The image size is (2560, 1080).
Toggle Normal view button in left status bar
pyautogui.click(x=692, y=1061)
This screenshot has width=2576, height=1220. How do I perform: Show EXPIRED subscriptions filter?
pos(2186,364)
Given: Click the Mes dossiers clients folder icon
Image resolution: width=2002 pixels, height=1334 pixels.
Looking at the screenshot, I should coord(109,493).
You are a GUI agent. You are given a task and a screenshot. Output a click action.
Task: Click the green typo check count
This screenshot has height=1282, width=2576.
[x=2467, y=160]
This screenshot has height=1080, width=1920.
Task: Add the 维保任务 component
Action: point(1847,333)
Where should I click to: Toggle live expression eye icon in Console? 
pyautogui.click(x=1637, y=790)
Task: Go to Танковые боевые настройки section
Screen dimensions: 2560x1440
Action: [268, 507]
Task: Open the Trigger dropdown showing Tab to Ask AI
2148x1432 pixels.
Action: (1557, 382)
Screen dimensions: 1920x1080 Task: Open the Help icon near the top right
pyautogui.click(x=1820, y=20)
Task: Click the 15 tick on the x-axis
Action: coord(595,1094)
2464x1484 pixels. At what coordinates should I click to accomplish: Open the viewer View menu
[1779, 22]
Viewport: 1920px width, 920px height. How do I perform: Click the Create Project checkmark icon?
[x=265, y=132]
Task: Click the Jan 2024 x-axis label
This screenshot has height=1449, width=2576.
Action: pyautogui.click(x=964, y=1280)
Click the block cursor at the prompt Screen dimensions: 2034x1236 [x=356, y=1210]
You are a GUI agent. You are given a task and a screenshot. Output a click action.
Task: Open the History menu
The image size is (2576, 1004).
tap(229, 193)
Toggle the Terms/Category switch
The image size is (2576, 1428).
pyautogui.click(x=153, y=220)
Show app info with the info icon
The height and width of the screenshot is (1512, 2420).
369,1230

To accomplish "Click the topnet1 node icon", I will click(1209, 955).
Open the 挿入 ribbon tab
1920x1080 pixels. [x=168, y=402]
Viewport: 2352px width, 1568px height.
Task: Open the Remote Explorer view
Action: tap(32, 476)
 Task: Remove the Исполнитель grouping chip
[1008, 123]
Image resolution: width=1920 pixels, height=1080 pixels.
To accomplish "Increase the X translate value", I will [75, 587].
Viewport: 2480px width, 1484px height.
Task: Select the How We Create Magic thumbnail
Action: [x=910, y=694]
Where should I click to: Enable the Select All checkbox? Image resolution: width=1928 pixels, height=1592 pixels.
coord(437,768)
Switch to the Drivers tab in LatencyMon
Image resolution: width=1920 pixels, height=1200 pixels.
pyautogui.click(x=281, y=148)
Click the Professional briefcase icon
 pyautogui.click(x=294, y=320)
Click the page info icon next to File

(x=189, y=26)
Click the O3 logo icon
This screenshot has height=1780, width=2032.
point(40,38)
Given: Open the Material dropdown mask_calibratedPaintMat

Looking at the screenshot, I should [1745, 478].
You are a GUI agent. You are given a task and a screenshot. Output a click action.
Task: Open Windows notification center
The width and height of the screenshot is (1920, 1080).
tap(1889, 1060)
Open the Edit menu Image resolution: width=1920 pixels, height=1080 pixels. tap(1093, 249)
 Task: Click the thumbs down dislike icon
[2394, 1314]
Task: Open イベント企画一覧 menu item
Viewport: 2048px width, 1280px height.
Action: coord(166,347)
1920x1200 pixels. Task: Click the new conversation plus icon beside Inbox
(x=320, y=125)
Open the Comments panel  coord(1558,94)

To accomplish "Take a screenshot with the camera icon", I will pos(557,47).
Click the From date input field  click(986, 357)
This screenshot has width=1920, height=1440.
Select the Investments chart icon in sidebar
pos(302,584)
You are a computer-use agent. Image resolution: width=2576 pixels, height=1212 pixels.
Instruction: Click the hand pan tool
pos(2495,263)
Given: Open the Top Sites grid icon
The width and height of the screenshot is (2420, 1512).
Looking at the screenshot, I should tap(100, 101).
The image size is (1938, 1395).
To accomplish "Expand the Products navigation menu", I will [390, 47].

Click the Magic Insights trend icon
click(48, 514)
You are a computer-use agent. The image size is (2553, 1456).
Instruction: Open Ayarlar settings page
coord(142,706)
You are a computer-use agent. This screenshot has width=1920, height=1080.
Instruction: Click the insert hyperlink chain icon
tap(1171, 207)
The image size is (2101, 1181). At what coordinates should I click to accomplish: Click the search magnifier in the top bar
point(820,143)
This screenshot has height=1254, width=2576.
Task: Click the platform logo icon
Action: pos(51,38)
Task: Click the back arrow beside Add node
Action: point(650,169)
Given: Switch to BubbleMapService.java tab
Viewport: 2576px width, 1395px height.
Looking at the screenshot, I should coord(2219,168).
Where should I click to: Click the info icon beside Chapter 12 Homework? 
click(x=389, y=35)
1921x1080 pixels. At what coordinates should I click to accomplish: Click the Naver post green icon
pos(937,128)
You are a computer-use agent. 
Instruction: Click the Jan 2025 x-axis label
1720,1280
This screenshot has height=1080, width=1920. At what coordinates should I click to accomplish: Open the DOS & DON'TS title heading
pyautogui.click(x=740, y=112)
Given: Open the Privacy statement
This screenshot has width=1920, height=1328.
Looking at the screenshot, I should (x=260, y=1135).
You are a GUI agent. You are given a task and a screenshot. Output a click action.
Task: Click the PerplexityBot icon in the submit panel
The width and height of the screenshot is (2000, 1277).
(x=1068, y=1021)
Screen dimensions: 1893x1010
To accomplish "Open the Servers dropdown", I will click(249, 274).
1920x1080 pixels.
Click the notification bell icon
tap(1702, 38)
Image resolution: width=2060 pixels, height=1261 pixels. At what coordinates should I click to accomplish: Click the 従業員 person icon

__Work instructions__: What you hand back must match the records above exactly.

__The answer__:
The image size is (2560, 1080).
Toggle Normal view button in left status bar
pyautogui.click(x=692, y=1061)
This screenshot has width=2576, height=1220. How do I perform: Show EXPIRED subscriptions filter?
pos(2186,364)
Given: Click the Mes dossiers clients folder icon
Image resolution: width=2002 pixels, height=1334 pixels.
Looking at the screenshot, I should coord(109,493).
You are a GUI agent. You are given a task and a screenshot. Output a click action.
Task: Click the green typo check count
This screenshot has height=1282, width=2576.
[x=2467, y=160]
This screenshot has height=1080, width=1920.
Task: Add the 维保任务 component
Action: point(1847,333)
Where should I click to: Toggle live expression eye icon in Console? 
pyautogui.click(x=1637, y=790)
Task: Go to Танковые боевые настройки section
Screen dimensions: 2560x1440
Action: [268, 507]
Task: Open the Trigger dropdown showing Tab to Ask AI
2148x1432 pixels.
Action: (1557, 382)
Screen dimensions: 1920x1080 Task: Open the Help icon near the top right
pyautogui.click(x=1820, y=20)
Task: Click the 15 tick on the x-axis
Action: coord(595,1094)
2464x1484 pixels. At what coordinates should I click to accomplish: Open the viewer View menu
[1779, 22]
Viewport: 1920px width, 920px height. How do I perform: Click the Create Project checkmark icon?
[x=265, y=132]
Task: Click the Jan 2024 x-axis label
This screenshot has height=1449, width=2576.
Action: pyautogui.click(x=964, y=1280)
Click the block cursor at the prompt Screen dimensions: 2034x1236 [x=356, y=1210]
You are a GUI agent. You are given a task and a screenshot. Output a click action.
Task: Open the History menu
The image size is (2576, 1004).
tap(229, 193)
Toggle the Terms/Category switch
The image size is (2576, 1428).
pyautogui.click(x=153, y=220)
Show app info with the info icon
The height and width of the screenshot is (1512, 2420).
369,1230

To accomplish "Click the topnet1 node icon", I will click(1209, 955).
Open the 挿入 ribbon tab
1920x1080 pixels. [x=168, y=402]
Viewport: 2352px width, 1568px height.
Task: Open the Remote Explorer view
Action: tap(32, 476)
 Task: Remove the Исполнитель grouping chip
[1008, 123]
Image resolution: width=1920 pixels, height=1080 pixels.
To accomplish "Increase the X translate value", I will [75, 587].
Viewport: 2480px width, 1484px height.
Task: Select the How We Create Magic thumbnail
Action: [x=910, y=694]
Where should I click to: Enable the Select All checkbox? Image resolution: width=1928 pixels, height=1592 pixels.
coord(437,768)
Switch to the Drivers tab in LatencyMon
Image resolution: width=1920 pixels, height=1200 pixels.
pyautogui.click(x=281, y=148)
Click the Professional briefcase icon
 pyautogui.click(x=294, y=320)
Click the page info icon next to File

(x=189, y=26)
Click the O3 logo icon
This screenshot has height=1780, width=2032.
point(40,38)
Given: Open the Material dropdown mask_calibratedPaintMat

Looking at the screenshot, I should [1745, 478].
You are a GUI agent. You are given a task and a screenshot. Output a click action.
Task: Open Windows notification center
The width and height of the screenshot is (1920, 1080).
tap(1889, 1060)
Open the Edit menu Image resolution: width=1920 pixels, height=1080 pixels. tap(1093, 249)
 Task: Click the thumbs down dislike icon
[2394, 1314]
Task: Open イベント企画一覧 menu item
Viewport: 2048px width, 1280px height.
Action: coord(166,347)
1920x1200 pixels. Task: Click the new conversation plus icon beside Inbox
(x=320, y=125)
Open the Comments panel  coord(1558,94)

To accomplish "Take a screenshot with the camera icon", I will pos(557,47).
Click the From date input field  click(986, 357)
This screenshot has width=1920, height=1440.
Select the Investments chart icon in sidebar
pos(302,584)
You are a computer-use agent. Image resolution: width=2576 pixels, height=1212 pixels.
Instruction: Click the hand pan tool
pos(2495,263)
Given: Open the Top Sites grid icon
The width and height of the screenshot is (2420, 1512).
Looking at the screenshot, I should tap(100, 101).
The image size is (1938, 1395).
To accomplish "Expand the Products navigation menu", I will [390, 47].

Click the Magic Insights trend icon
click(48, 514)
You are a computer-use agent. The image size is (2553, 1456).
Instruction: Open Ayarlar settings page
coord(142,706)
You are a computer-use agent. This screenshot has width=1920, height=1080.
Instruction: Click the insert hyperlink chain icon
tap(1171, 207)
The image size is (2101, 1181). At what coordinates should I click to accomplish: Click the search magnifier in the top bar
point(820,143)
This screenshot has height=1254, width=2576.
Task: Click the platform logo icon
Action: pos(51,38)
Task: Click the back arrow beside Add node
Action: point(650,169)
Given: Switch to BubbleMapService.java tab
Viewport: 2576px width, 1395px height.
Looking at the screenshot, I should coord(2219,168).
Where should I click to: Click the info icon beside Chapter 12 Homework? 
click(x=389, y=35)
1921x1080 pixels. At what coordinates should I click to accomplish: Click the Naver post green icon
pos(937,128)
You are a computer-use agent. 
Instruction: Click the Jan 2025 x-axis label
1720,1280
This screenshot has height=1080, width=1920. At what coordinates should I click to accomplish: Open the DOS & DON'TS title heading
pyautogui.click(x=740, y=112)
Given: Open the Privacy statement
This screenshot has width=1920, height=1328.
Looking at the screenshot, I should (x=260, y=1135).
You are a GUI agent. You are given a task and a screenshot. Output a click action.
Task: Click the PerplexityBot icon in the submit panel
The width and height of the screenshot is (2000, 1277).
(x=1068, y=1021)
Screen dimensions: 1893x1010
To accomplish "Open the Servers dropdown", I will click(249, 274).
1920x1080 pixels.
Click the notification bell icon
tap(1702, 38)
Image resolution: width=2060 pixels, height=1261 pixels. At what coordinates should I click to accomplish: Click the 従業員 person icon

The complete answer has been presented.